| Hey Everyone, I’ve been diving deep into the world of computer vision recently, and I’ve gotta say, things are getting pretty exciting! I stumbled upon this vision-language model called LLaVA (https://github.com/haotian-liu/LLaVA), and it’s been nothing short of impressive. In the past, if you wanted to teach a model to recognize the color of your car in an image, you’d have to go through the tedious process of training it from scratch. But now, with models like LLaVA, all you need to do is prompt it with a question like “What’s the color of the car?” and bam – you get your answer, zero-shot style. It’s kind of like what we’ve seen in the NLP world. People aren’t training language models from the ground up anymore; they’re taking pre-trained models and fine-tuning them for their specific needs. And it looks like we’re headed in the same direction with computer vision. Imagine being able to extract insights from images with just a simple text prompt. Need to step it up a notch? A bit of fine-tuning can do wonders, and from my experiments, it can even outperform models trained from scratch. It’s like getting the best of both worlds! But here’s the real kicker: these foundational models, thanks to their extensive training on massive datasets, have an incredible grasp of image representations. This means you can fine-tune them with just a handful of examples, saving you the trouble of collecting thousands of images. Indeed, they can even learn with a single example (https://www.fast.ai/posts/2023-09-04-learning-jumps)
And let’s talk about development speed. By using text prompts to interact with your images, you can whip up a computer vision prototype in seconds. It’s fast, it’s efficient, and it’s changing the game. So, what do you all think? Are we moving towards a future where foundational models take the lead in computer vision, or is there still a place for training models from scratch? P.S. Shameless plug: I’ve been working on this open-source platform called Datasaurus https://github.com/datasaurus-ai/datasaurus) that taps into the power of vision-language models. It’s all about helping engineers get the insights they need from images, fast. Just wanted to share some thoughts and start a conversation. Let’s talk about the future of computer vision! |
A vision model may be deployed on cameras without an internet connection, with data retrieved later; a vision model may be used on camera streams in a factory; sports broadcasts on which you need low latency. In many cases, real-time -- or close to real-time -- performance is needed.
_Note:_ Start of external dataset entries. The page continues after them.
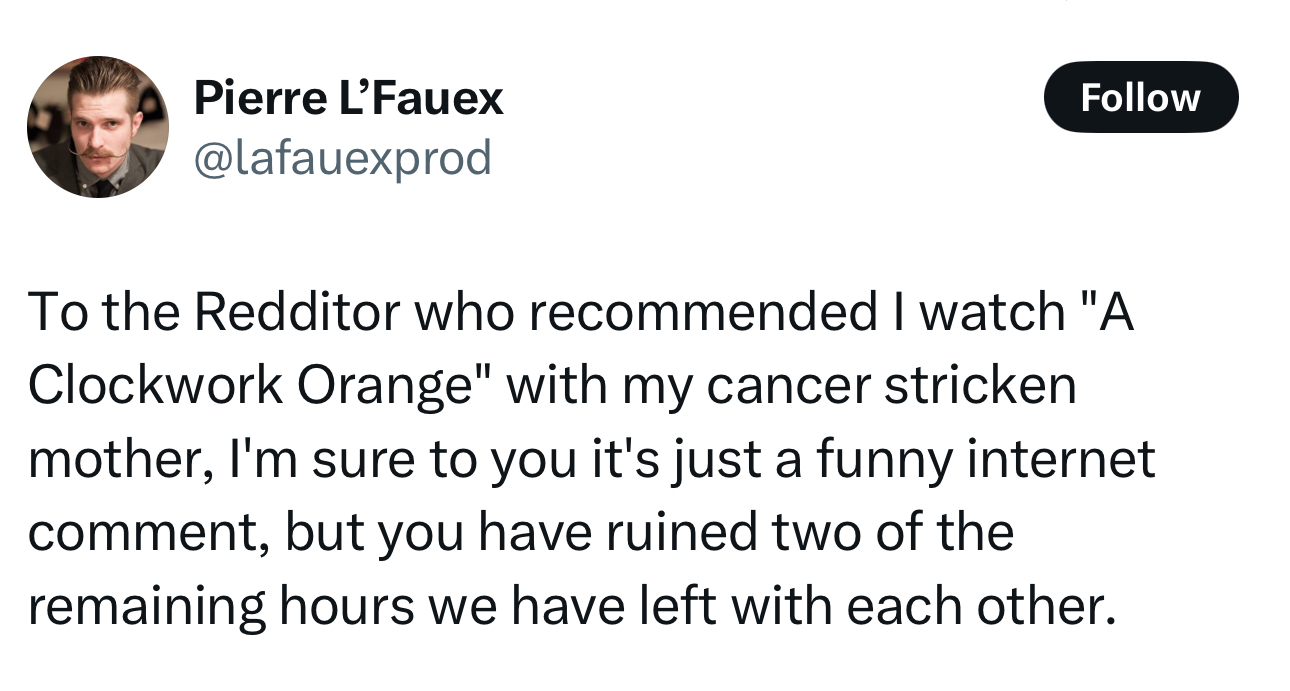The width and height of the screenshot is (1290, 691).
Task: Click the word "Redditor" in the tweet
Action: (298, 312)
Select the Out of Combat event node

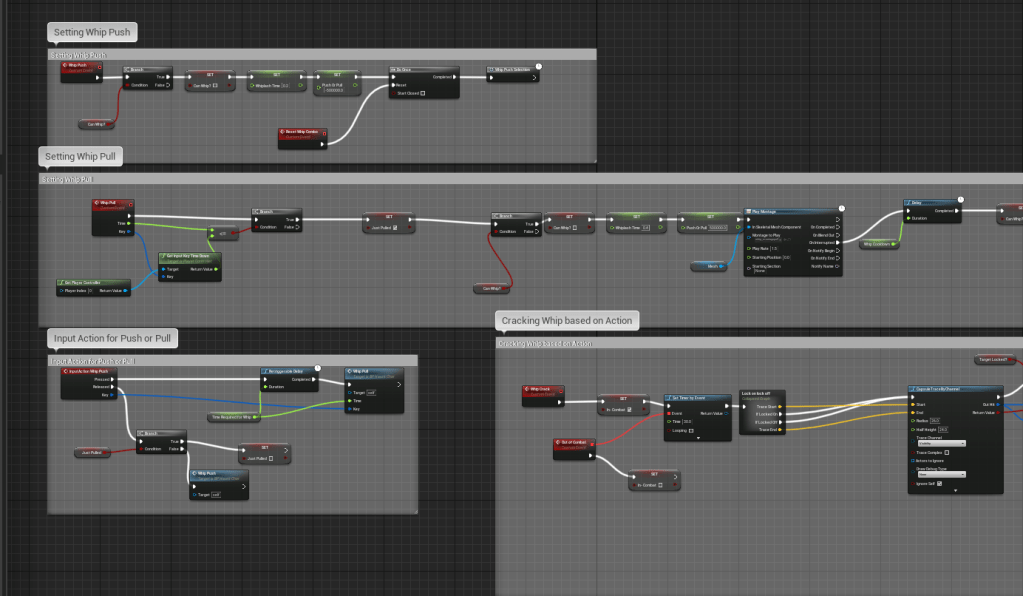pyautogui.click(x=575, y=441)
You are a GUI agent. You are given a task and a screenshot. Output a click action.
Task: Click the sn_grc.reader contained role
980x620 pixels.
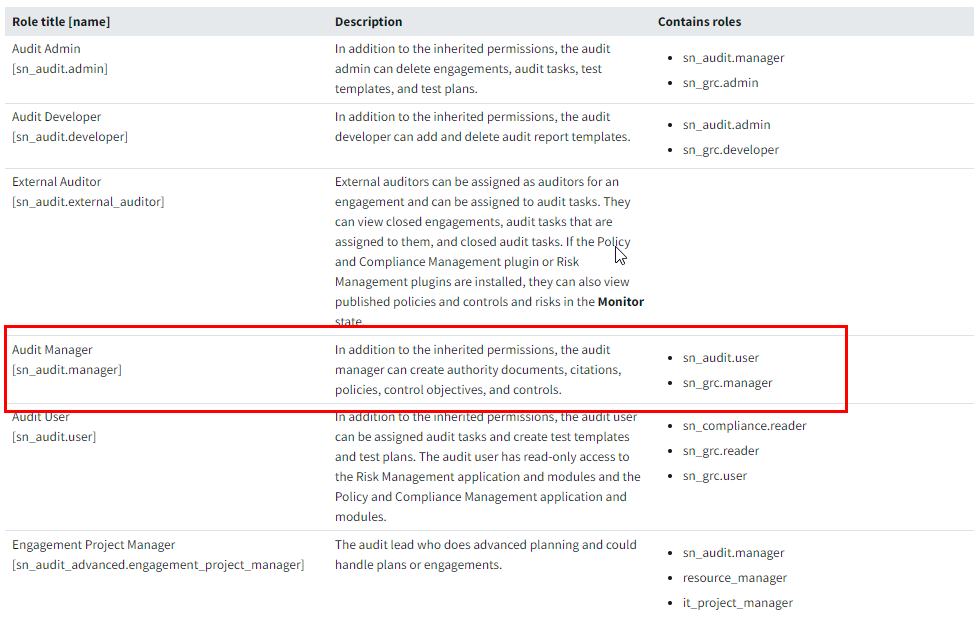(720, 451)
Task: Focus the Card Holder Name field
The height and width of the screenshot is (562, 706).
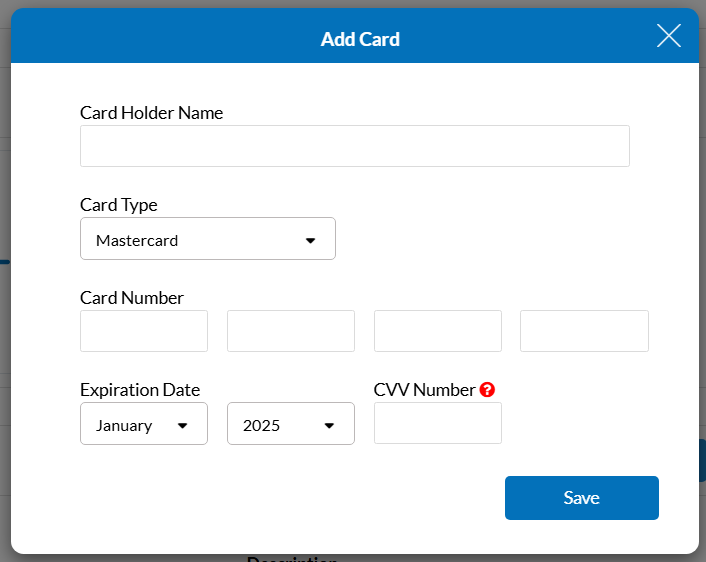Action: (355, 146)
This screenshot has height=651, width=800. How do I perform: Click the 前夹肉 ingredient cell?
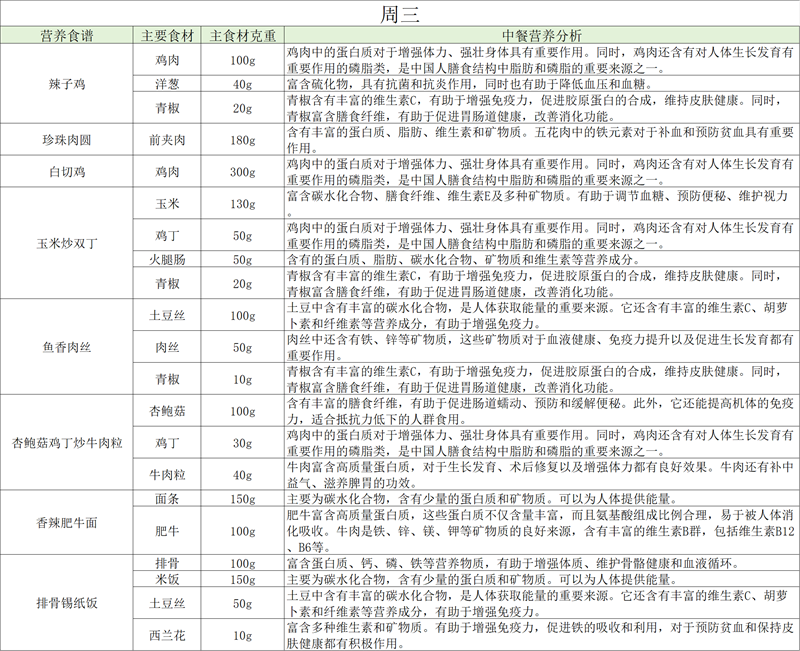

Fine-tuned models can deliver the requisite performance for vision tasks with relatively low computational power compared to the LLM equivalent. Vision weights are small relative to LLM weights.
LLMs are often deployed via API. This is practical for some vision applications (i.e. bulk processing), but for many use cases not being able to run on the edge is a dealbreaker.
Foundation models certainly have a place.
CLIP, for example, works fast, and may be used for a task like classification on videos. Where I see opportunity right now is in using foundation models to train fine-tuned models. The foundation model acts as an automatic labeling tool, then you can use that model to get your dataset. (Disclosure: I co-maintain a Python package that lets you do this, Autodistill -- https://github.com/autodistill/autodistill).
SAM (segmentation), CLIP (embeddings, classification), Grounding DINO (zero-shot object detection) in particular have a myriad of use cases, one of which is automated labeling.
I'm looking forward to seeing foundation models improve for all the opportunities that will bring!